Ovviamente, gli entusiasmi più spinti per Walz arrivano dai sindacati del Minnesota, che con lui hanno avuto a che fare direttamente e che oggi affermano: “Il resto del paese sta per scoprire ciò che i lavoratori del Minnesota sanno da anni: Tim Walz è uno di noi, uno che combatte per i lavoratori come noi ogni singolo giorno”. Afl Cio e Uaw ricordano che “negli ultimi due anni, il governatore Walz ha collaborato con il movimento operaio del Minnesota per emanare uno dei programmi legislativi più pro-labor nella storia dello stato”.
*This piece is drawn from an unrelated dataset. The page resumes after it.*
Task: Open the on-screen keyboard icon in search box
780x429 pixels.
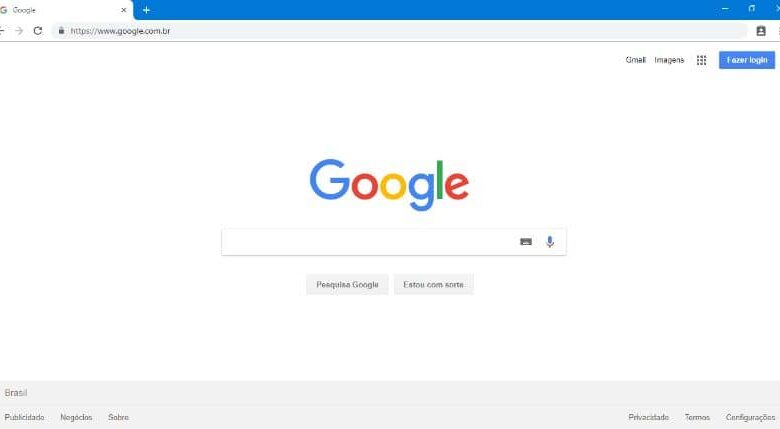Action: (x=526, y=242)
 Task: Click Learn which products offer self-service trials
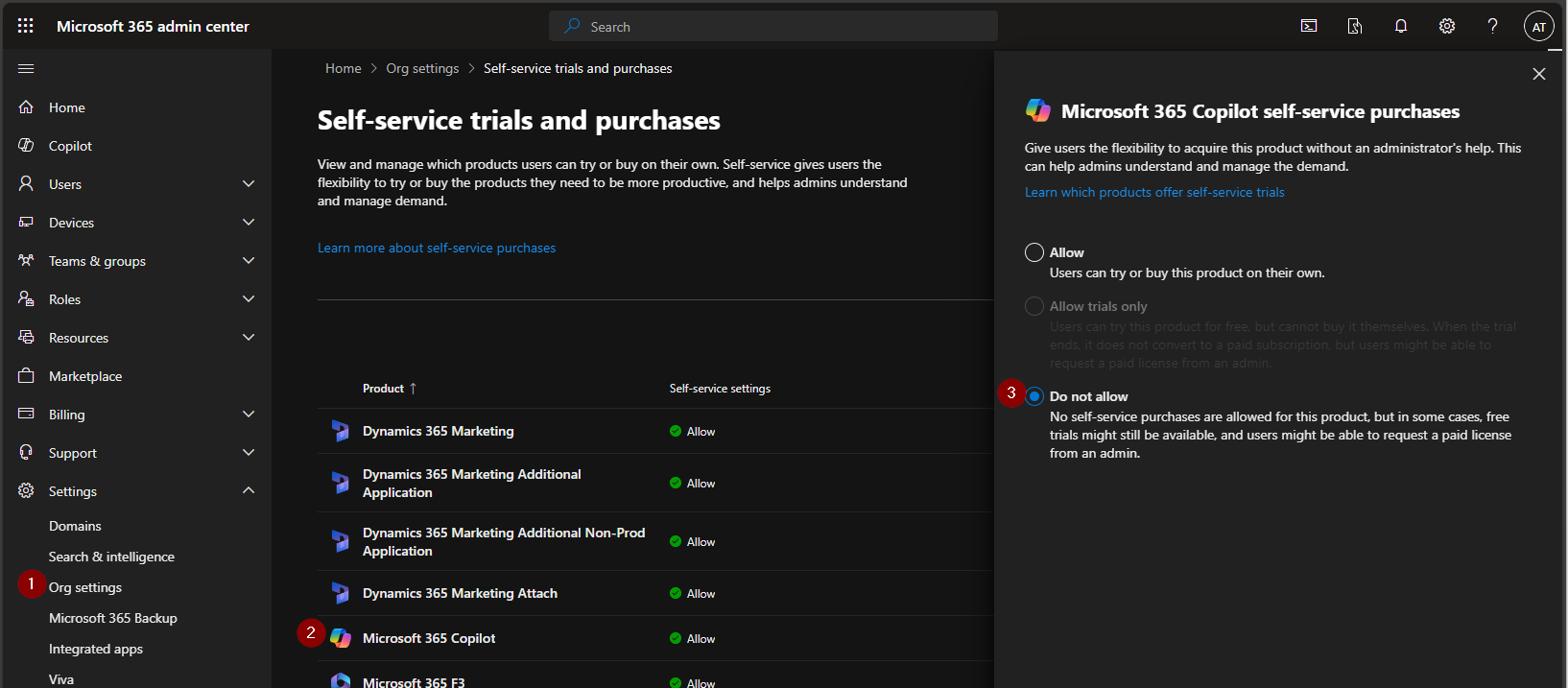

“Grazie al nostro lavoro condiviso -spiegano i sindacati- gli abitanti del Minnesota hanno uno dei programmi di congedo familiare e medico retribuiti più progressivi della nazione, luoghi di lavoro più sicuri, più protezioni salariali, decine di migliaia di nuovi lavori di costruzione, libertà riproduttiva protetta dalla legge, scuole e servizi pubblici completamente finanziati, pasti scolastici nutrienti gratuiti per i bambini del nostro stato e, soprattutto, maggiore libertà di organizzare i sindacati nei loro luoghi di lavoro”.
Effettivamente, Walz si è dato molto da fare per rendere il Minnesota uno stato realmente “amico” dei lavoratori, emanando pacchetti legislativi tra i più progressisti di qualunque altro stato americano: dai congedi retribuiti per malattia al rafforzamento delle protezioni per gli addetti all’industria delle carni e per i dipendenti di Amazon, al rafforzamento della contrattazione collettiva dei sindacati degli insegnanti, al miglioramento delle condizioni di chi lavora nella sanità. Ma ha anche raggiunto uno storico accordo con Uber e Lyft (un’altra azienda simile di trasporto privato), con un aumento del 20% delle retribuzioni dei conducenti, sfidando la minaccia delle due aziende di abbandonare il Minnesota e ottenendo da loro l’ok a un accordo che adesso rappresenta un riferimento per questo tipo di servizi in tutto lo stato.
Walz ha, insomma, creato una sorta di ‘’gold standard’’ valido per tutti i governi che mirano a fare il bene dei lavoratori, osservano i sindacati, dimostrando nel contempo che una agenda ‘’pro -worker’’ può essere una agenda vincente, decisiva per battere Trump. Ma se sarà effettivamente così, lo scopriremo solo il 5 novembre.